You often hear people complain that politician X doesn’t believe in anything, but it’s usually hyperbole. However, in the case of Ehud Barak I think we have a politician that really, genuinely seems to believe in nothing. Or at least he doesn’t believe in anything enough that we won’t go along for with anything if it keeps him in the government. Here’s Matthew Ygelsias on Barak coming to an agreement to be the Israeli Defense Minister:

Kadima Leader Tzipi Livni has spent weeks resisting Benjamin Netanyahu’s pleas that she enter his cabinet, citing the fact that she has no desire to be moderate window-dressing for a hard-right administration that’s overtly opposed to a two-state resolution of the Israel-Palestine conflict. Ehud Barak, though, is eager to provide such window-dressing and now he’s got his party’s approval to enter into a coalition in which he’ll play third fiddle to Netanyahu and Yisrael Beiteinu leader Avigdor Lieberman.

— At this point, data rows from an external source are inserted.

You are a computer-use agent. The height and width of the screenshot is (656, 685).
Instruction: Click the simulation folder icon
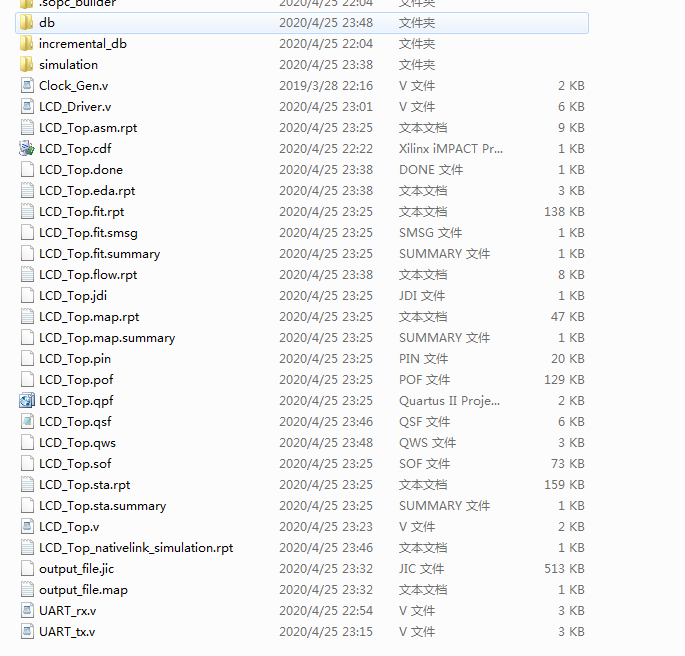tap(27, 64)
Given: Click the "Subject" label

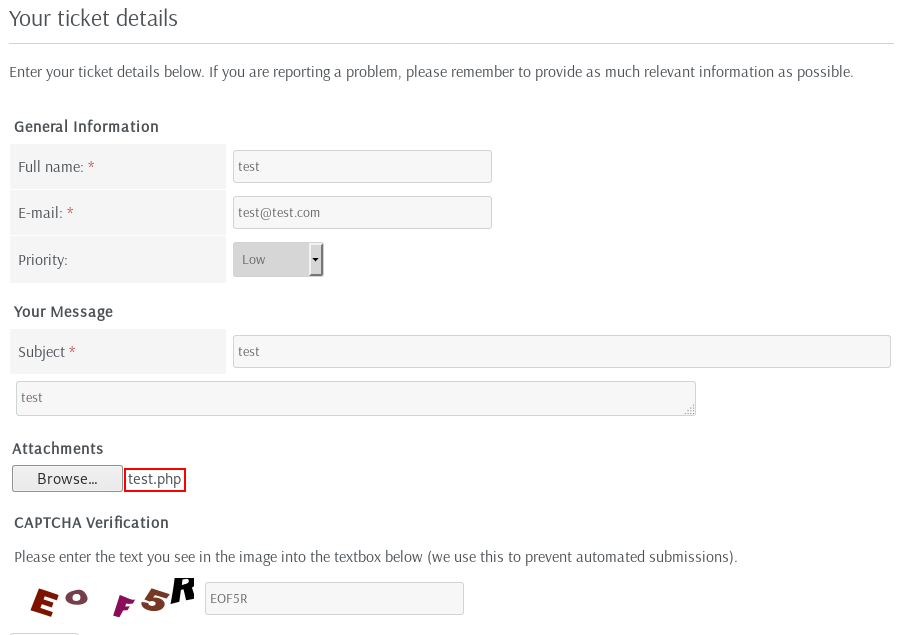Looking at the screenshot, I should pyautogui.click(x=42, y=352).
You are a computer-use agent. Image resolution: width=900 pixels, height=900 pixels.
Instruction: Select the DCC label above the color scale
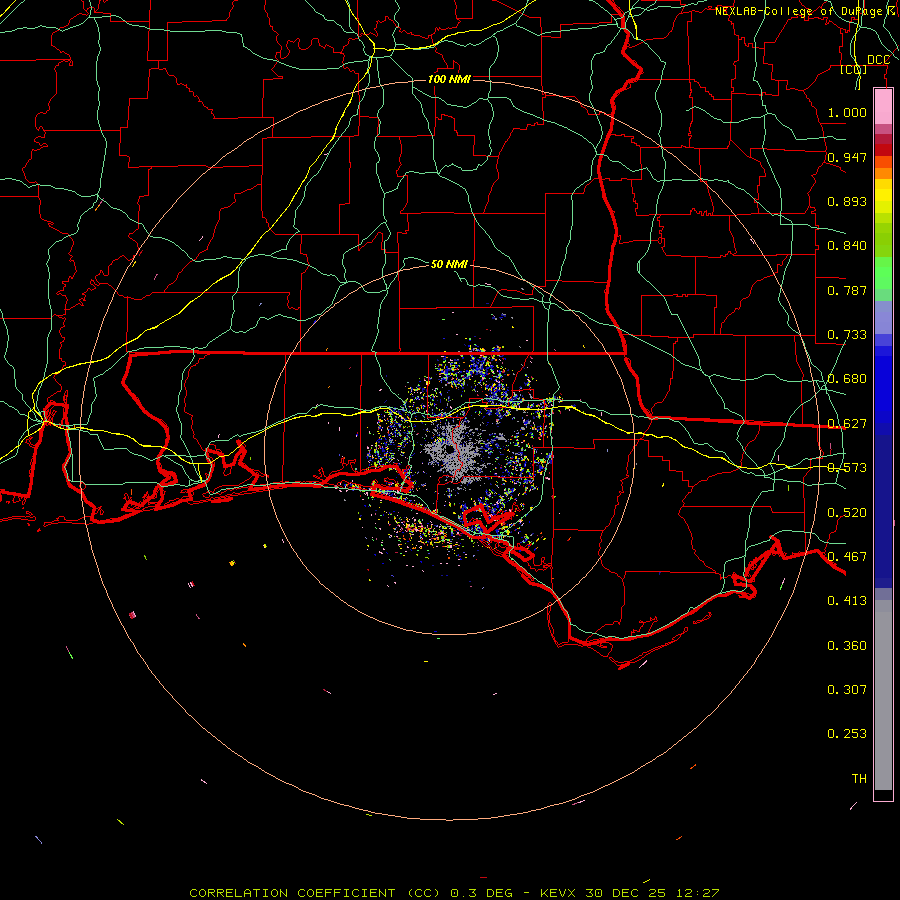878,60
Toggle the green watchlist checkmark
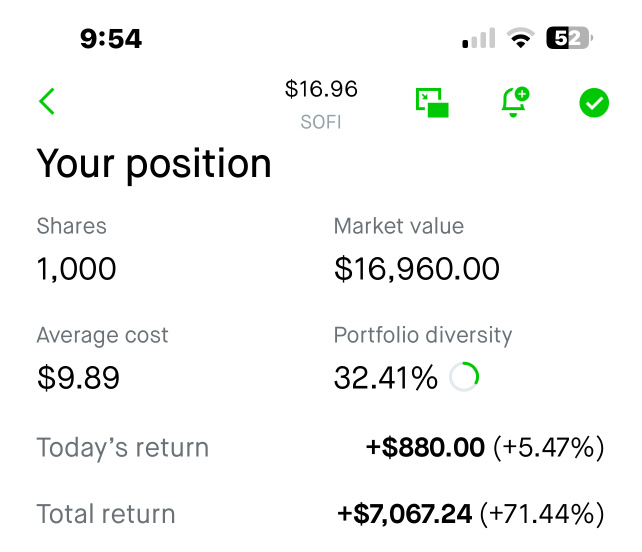This screenshot has height=552, width=642. point(594,102)
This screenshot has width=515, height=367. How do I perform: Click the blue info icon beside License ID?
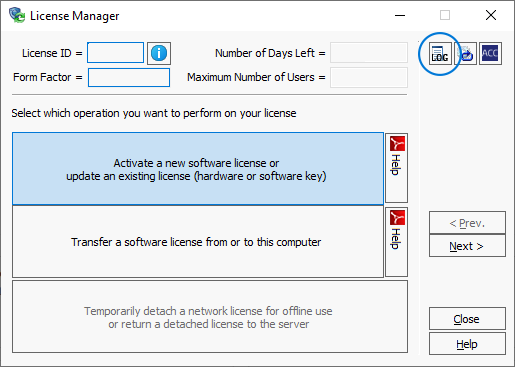point(159,53)
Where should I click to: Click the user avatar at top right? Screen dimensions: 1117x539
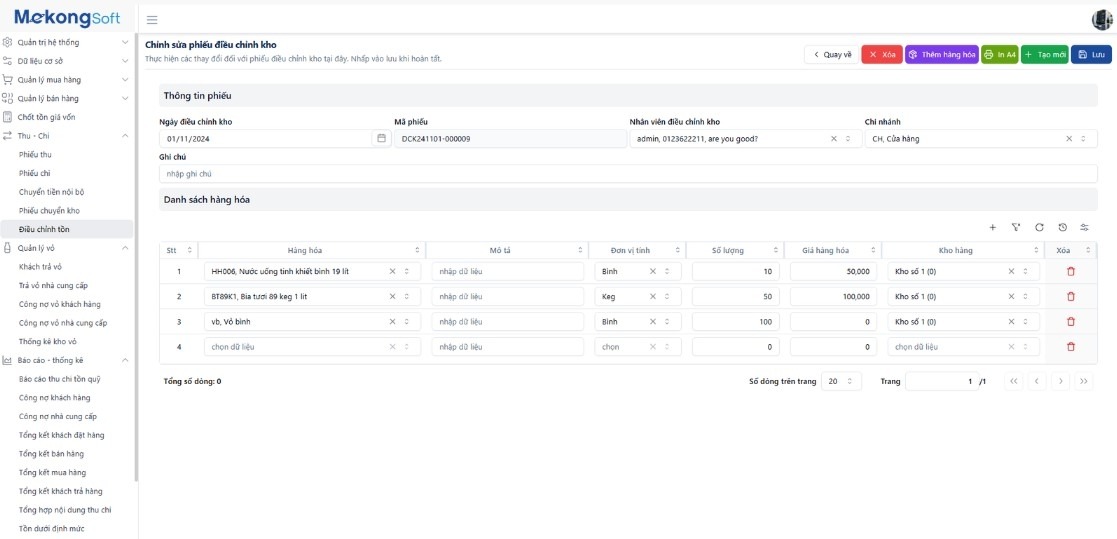[1102, 19]
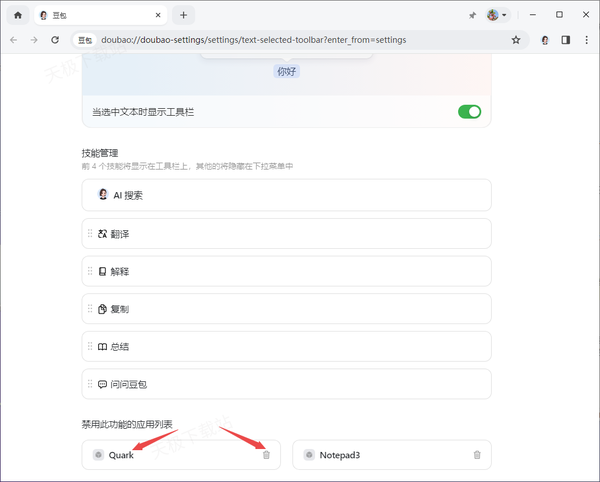Click the AI 搜索 skill avatar icon
Image resolution: width=600 pixels, height=482 pixels.
[x=103, y=195]
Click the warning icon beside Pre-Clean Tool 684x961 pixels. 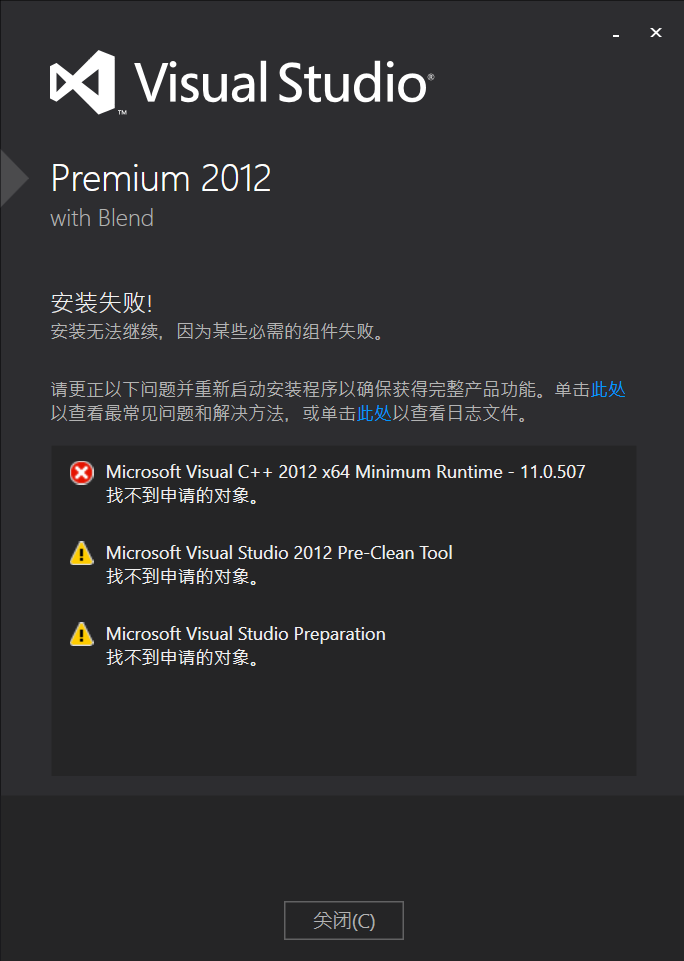pos(82,553)
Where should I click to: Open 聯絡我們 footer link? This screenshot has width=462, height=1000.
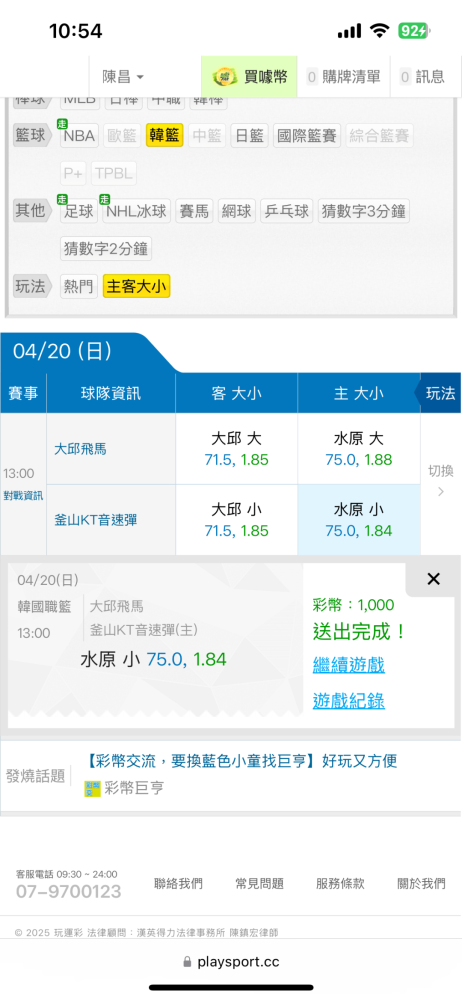tap(179, 883)
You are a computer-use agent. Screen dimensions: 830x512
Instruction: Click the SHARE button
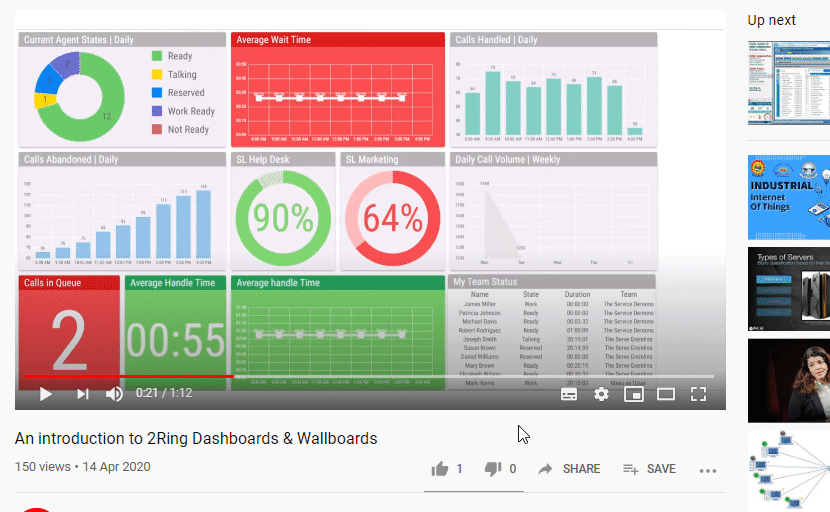(569, 469)
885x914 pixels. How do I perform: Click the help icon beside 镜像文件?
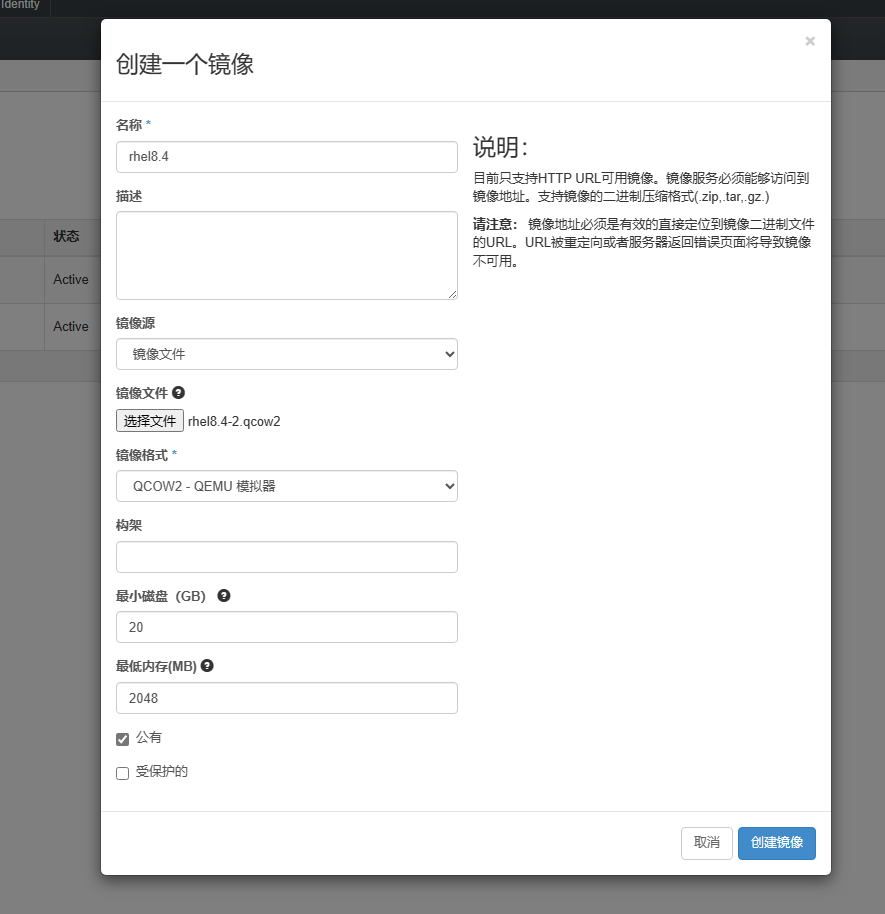pyautogui.click(x=178, y=393)
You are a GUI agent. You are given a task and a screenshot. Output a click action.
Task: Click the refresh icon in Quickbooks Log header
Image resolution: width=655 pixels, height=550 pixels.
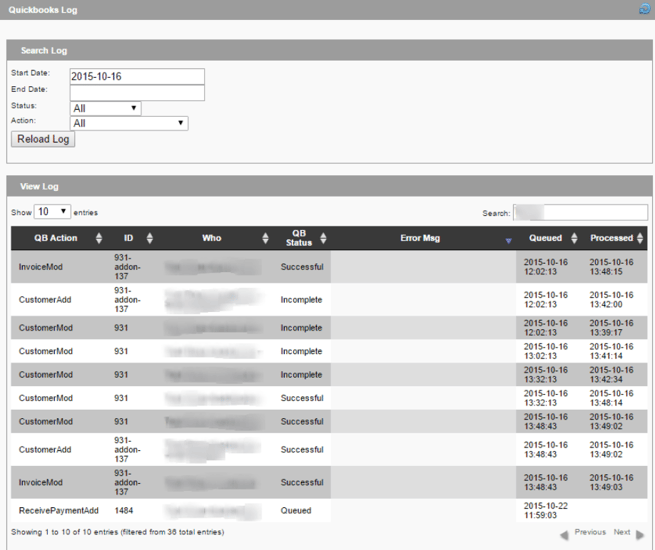644,9

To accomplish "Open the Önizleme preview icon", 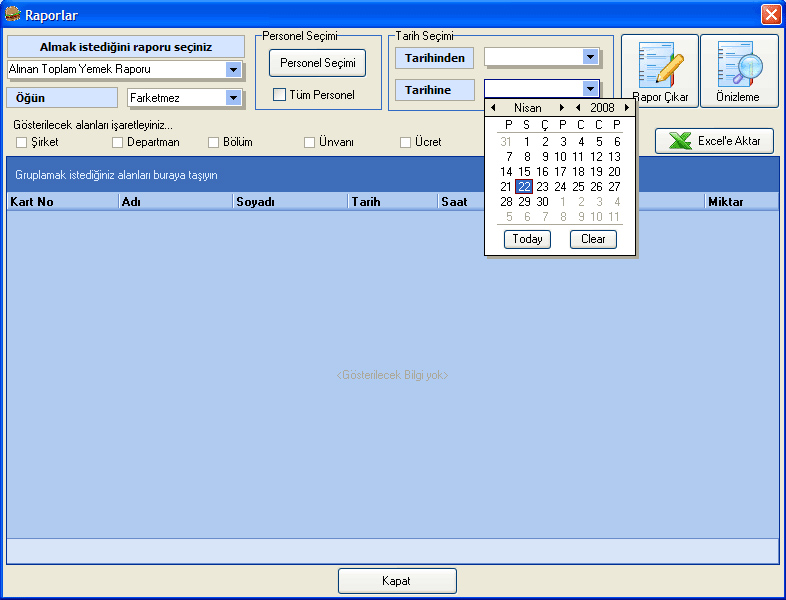I will pyautogui.click(x=738, y=71).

It’s hard to imagine this being anything other than the end for the remnants of the Labor Party. This behavior will give voters no reason whatsoever to back Labor in subsequent elections irrespective of their ideological proclivities. It’s hard to think of other examples of individuals whose leadership has had such a calamitous impact on the political party they headed. One case that comes to mind is Canada’s Brian Mulroney who basically destroyed the Progressive Conservative Party. But the PCP’s collapse was something of a big bang, where the Barak-era Labor Party has been a long slow bleed.

It’s certainly weird, because the Israeli electoral process rewards people for staking out non-conformist and even down right crazy positions (See Lieberman, or perhaps wait for his next state visit). In America we have Norm Coleman and like, but nobody put’s the party in their hands.